Rewrite the article on Treasury's approach to ARP between "When the Biden" and "of most personnel.", inclusive, replacing "personnel" with "staff".
───── Page text
CNCounty News

Lessons from the Great Recession guided Treasury’s approach to ARP

When the Biden administration assessed the state of the country in the midst of the COVID-19 pandemic, the Great Recession loomed large in the minds of most personnel. 

The administration was determined not to repeat the history of an uneven recovery that saw many parts of the United States lag years behind others, if they reached pre-recession conditions at all. 

“We understood that it would not be possible unless we provided sufficient support to state and local governments,” Jacob Leibenluft told a July 11 joint meeting of NACo’s Large Urban County Caucus and Rural Action Caucus at the NACo Annual Conference. He is the chief recovery officer and counselor for Treasury Secretary Janet Yellen. 

“We needed to provide the resources needed to take on the public health crisis,” he said. “And fiscal distress cannot only result in cutbacks but as a drag in a recovery.”

So, when it came time to allocate the $65.1 billion of the American Rescue Plan’s State and Local Fiscal Recovery Fund that was going to counties, it would be a direct allocation, a departure from the CARES Act’s cutoff of 500,000 residents needed for direct funding.
──────────
───── The data
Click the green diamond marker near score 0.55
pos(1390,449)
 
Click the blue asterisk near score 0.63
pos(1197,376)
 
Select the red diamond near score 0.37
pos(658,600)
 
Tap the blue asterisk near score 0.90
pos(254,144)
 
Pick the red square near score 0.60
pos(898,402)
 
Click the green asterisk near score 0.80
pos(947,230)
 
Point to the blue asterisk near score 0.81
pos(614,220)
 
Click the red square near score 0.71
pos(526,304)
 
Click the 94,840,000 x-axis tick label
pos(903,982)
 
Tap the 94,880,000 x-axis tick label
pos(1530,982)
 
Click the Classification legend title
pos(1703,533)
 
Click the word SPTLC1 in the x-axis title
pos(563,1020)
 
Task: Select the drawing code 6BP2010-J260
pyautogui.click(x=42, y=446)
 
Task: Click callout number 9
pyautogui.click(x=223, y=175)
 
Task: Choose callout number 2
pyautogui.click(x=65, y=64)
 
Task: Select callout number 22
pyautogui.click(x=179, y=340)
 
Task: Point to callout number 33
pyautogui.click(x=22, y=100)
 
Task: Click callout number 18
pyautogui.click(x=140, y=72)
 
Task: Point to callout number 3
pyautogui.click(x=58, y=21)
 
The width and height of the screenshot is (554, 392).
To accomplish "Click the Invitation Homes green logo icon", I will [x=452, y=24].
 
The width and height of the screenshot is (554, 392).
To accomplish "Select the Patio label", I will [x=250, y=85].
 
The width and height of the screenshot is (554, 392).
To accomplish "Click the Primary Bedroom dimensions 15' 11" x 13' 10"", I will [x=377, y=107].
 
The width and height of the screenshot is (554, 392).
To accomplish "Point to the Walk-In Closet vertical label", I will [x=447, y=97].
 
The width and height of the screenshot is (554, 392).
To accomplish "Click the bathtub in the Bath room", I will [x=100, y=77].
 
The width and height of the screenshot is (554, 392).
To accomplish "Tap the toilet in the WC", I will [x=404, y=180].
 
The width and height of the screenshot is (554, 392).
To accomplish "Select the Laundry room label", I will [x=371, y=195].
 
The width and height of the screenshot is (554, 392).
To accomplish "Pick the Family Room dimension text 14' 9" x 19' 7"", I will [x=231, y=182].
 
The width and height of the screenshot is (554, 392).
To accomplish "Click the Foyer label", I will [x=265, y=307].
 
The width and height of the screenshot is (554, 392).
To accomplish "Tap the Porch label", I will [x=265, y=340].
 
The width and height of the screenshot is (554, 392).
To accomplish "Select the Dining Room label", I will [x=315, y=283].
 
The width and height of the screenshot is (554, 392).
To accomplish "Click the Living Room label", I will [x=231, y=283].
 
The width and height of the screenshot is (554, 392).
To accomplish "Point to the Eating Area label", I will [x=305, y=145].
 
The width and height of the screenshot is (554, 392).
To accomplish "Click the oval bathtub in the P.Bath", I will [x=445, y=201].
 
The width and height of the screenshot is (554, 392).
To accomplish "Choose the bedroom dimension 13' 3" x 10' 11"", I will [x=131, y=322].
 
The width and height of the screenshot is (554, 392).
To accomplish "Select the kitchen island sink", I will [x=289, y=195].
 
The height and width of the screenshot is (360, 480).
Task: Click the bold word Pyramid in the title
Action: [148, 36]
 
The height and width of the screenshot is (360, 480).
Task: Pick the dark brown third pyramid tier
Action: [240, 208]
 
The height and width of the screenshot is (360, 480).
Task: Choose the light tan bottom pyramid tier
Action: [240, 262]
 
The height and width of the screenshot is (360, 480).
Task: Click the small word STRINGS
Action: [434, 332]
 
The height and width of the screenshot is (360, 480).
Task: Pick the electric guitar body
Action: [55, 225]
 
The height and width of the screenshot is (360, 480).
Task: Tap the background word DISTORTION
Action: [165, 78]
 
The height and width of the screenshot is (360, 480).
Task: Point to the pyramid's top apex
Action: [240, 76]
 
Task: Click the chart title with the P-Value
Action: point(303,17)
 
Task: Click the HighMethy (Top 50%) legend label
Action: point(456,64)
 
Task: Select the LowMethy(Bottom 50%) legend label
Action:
──────────
Your response →
When the Biden administration assessed the state of the country in the midst of the COVID-19 pandemic, the Great Recession loomed large in the minds of most staff.